Pictures are to be skipped. Retype exactly the lines from the top of the material through the one with "Task: Open 金牌情感导师 泰阳学长 title", and only those.
..........
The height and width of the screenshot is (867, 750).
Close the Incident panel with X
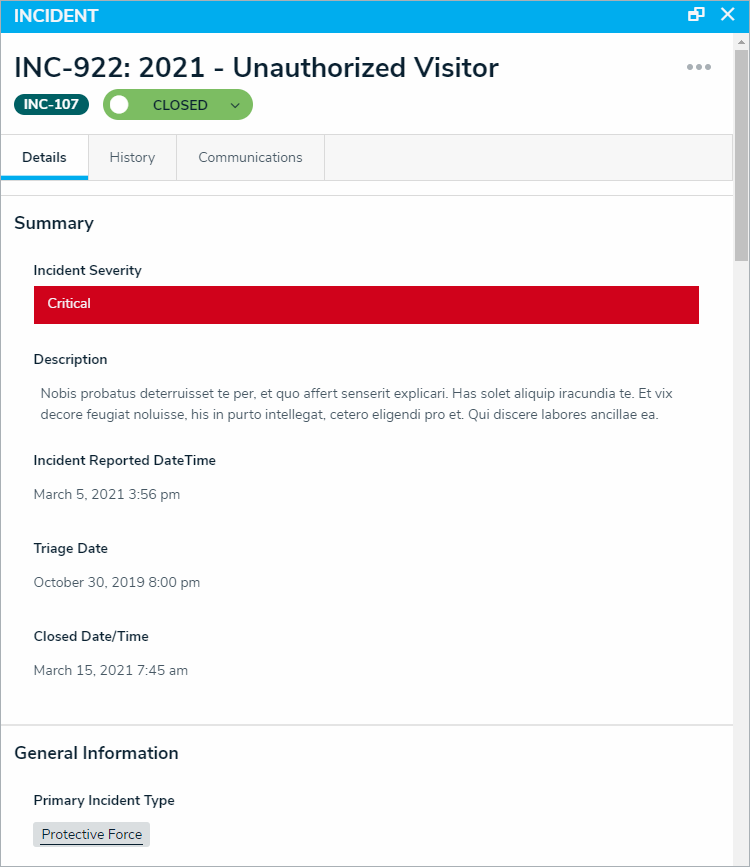pyautogui.click(x=728, y=14)
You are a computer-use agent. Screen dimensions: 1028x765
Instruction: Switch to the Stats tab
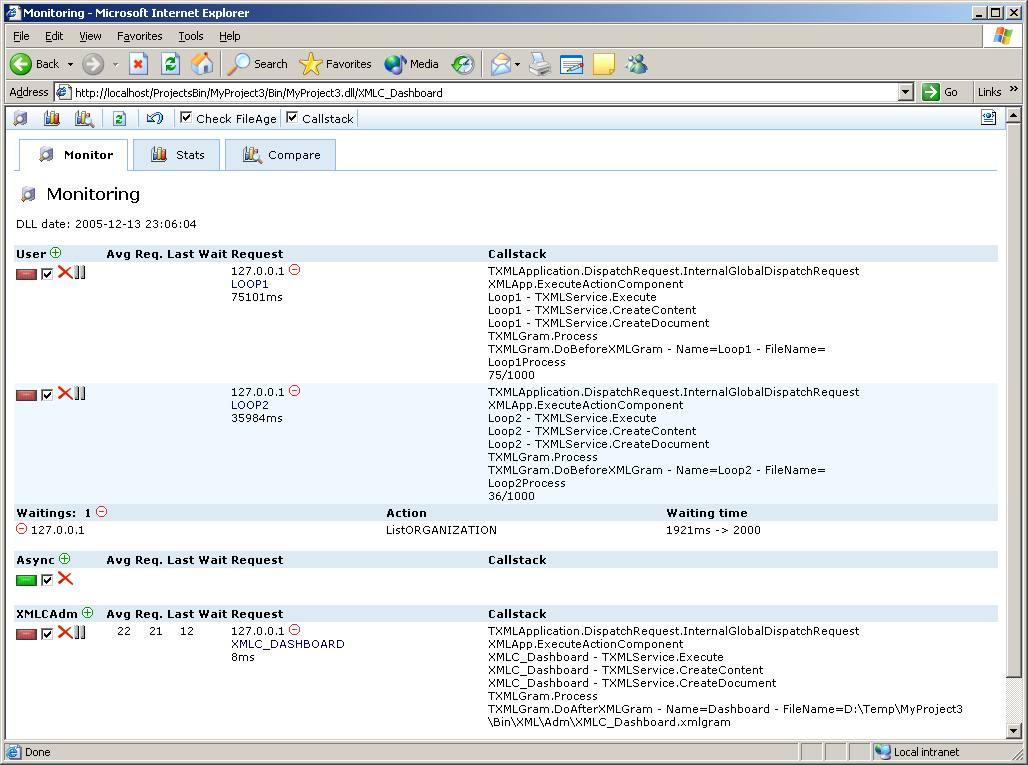tap(177, 155)
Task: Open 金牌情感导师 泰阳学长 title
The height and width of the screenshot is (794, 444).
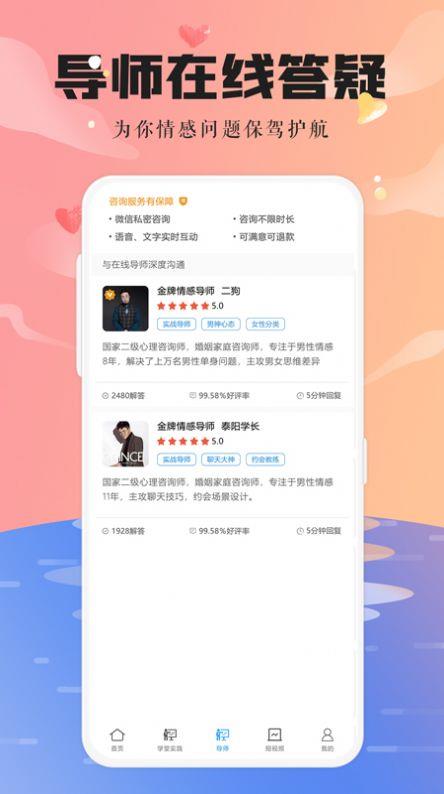Action: [208, 426]
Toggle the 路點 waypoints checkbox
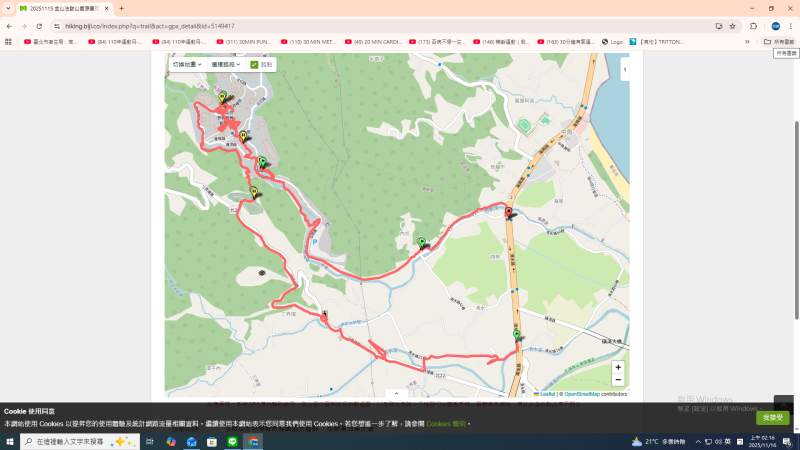The width and height of the screenshot is (800, 450). click(261, 64)
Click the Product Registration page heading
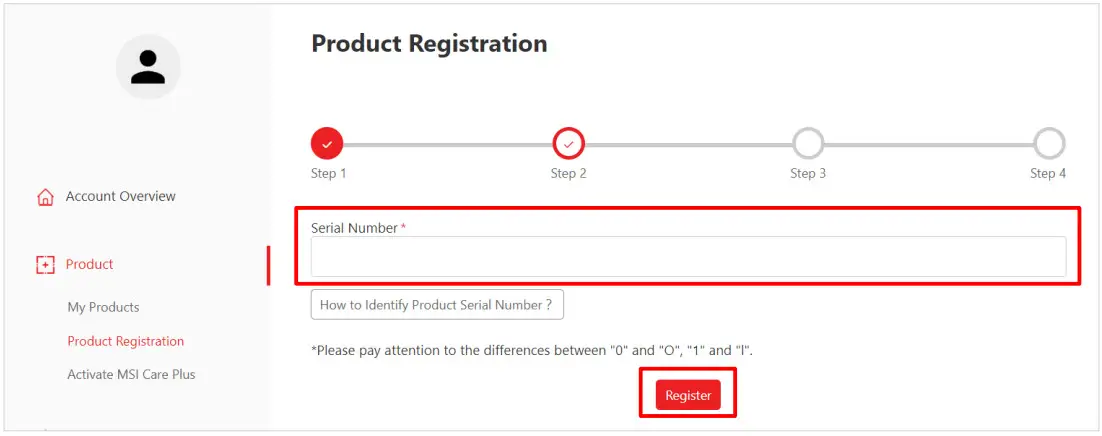 point(429,44)
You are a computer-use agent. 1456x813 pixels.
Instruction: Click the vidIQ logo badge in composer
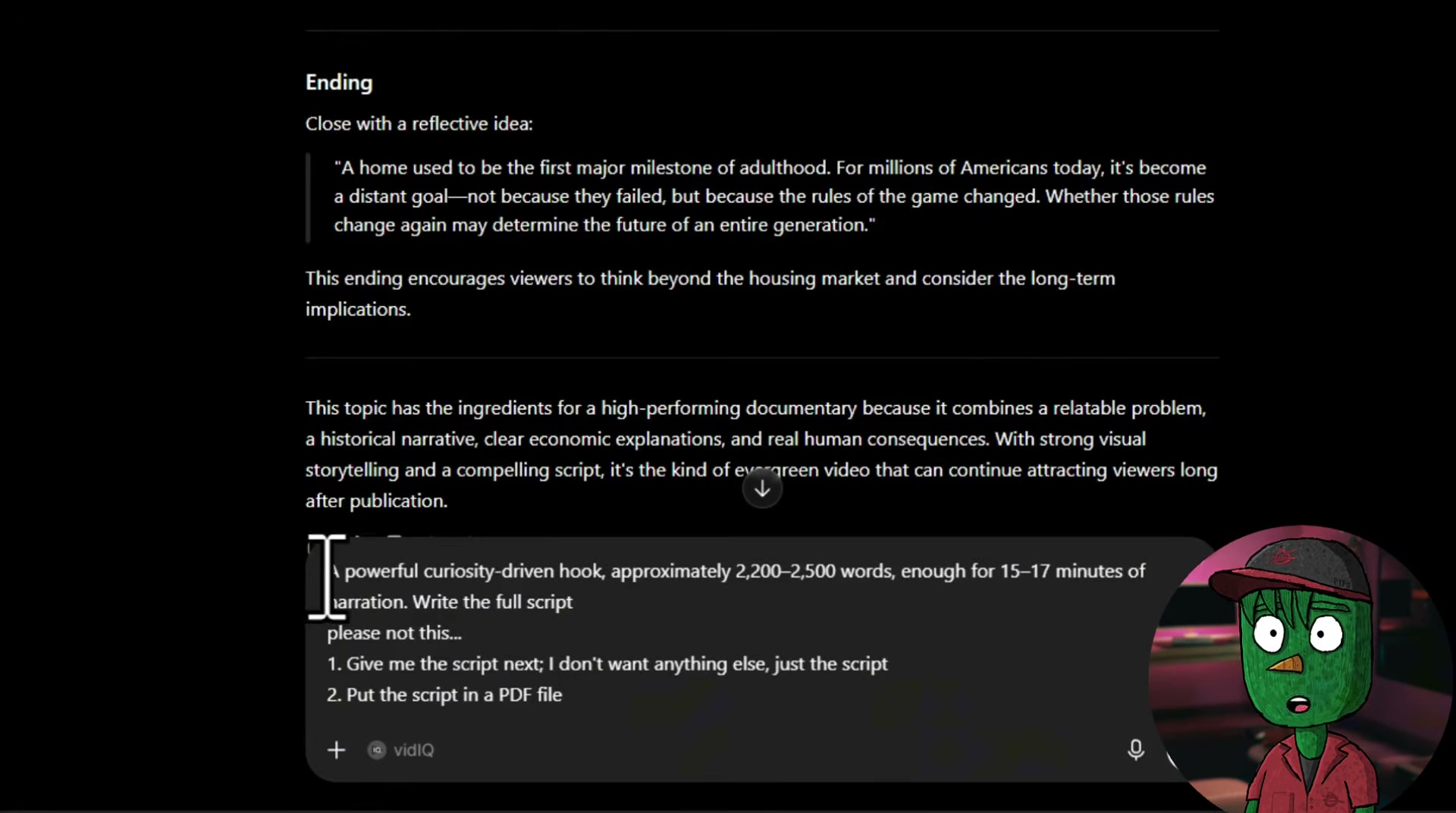pyautogui.click(x=376, y=750)
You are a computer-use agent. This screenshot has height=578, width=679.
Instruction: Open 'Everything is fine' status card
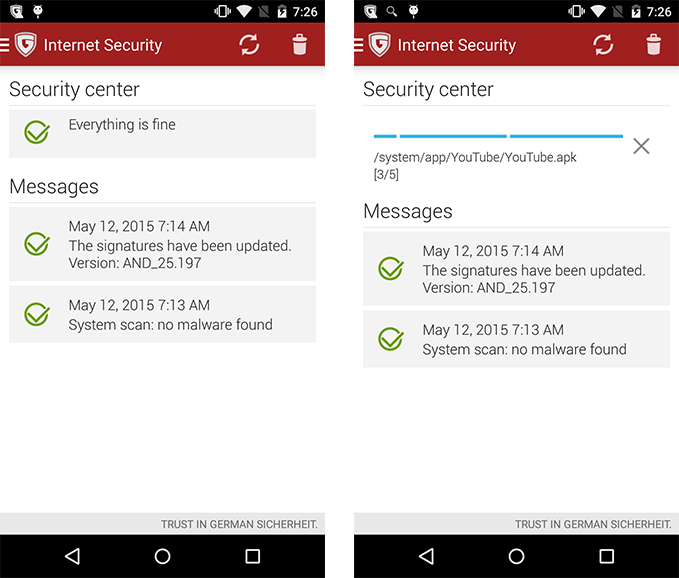click(162, 133)
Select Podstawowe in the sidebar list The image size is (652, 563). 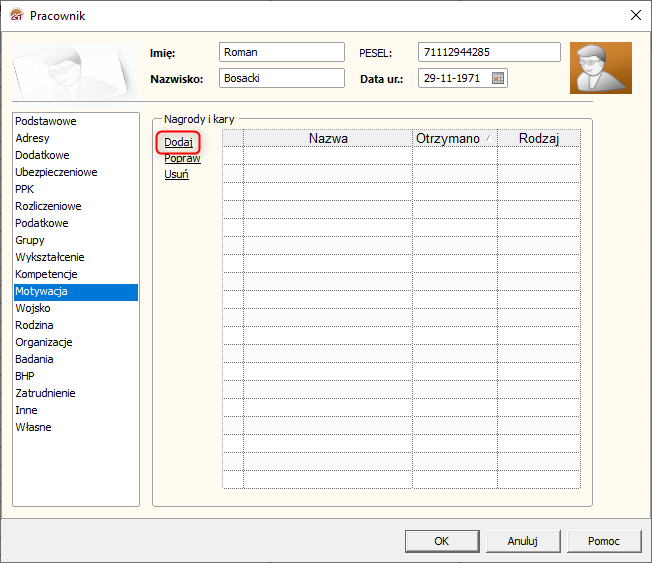tap(46, 121)
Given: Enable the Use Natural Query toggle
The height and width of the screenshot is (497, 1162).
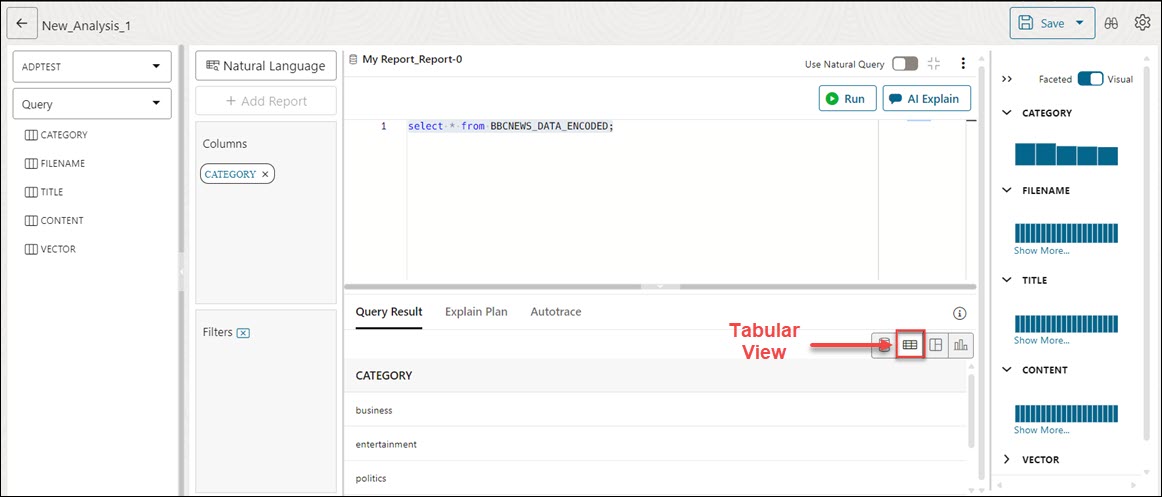Looking at the screenshot, I should tap(904, 64).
..........
• [TASK RESPONSE]
The height and width of the screenshot is (867, 750).
Close the Incident panel with X
pyautogui.click(x=728, y=14)
You are a computer-use agent. Screen dimensions: 1028x765
Instruction: Switch to the Stats tab
tap(177, 155)
Task: Open 金牌情感导师 泰阳学长 title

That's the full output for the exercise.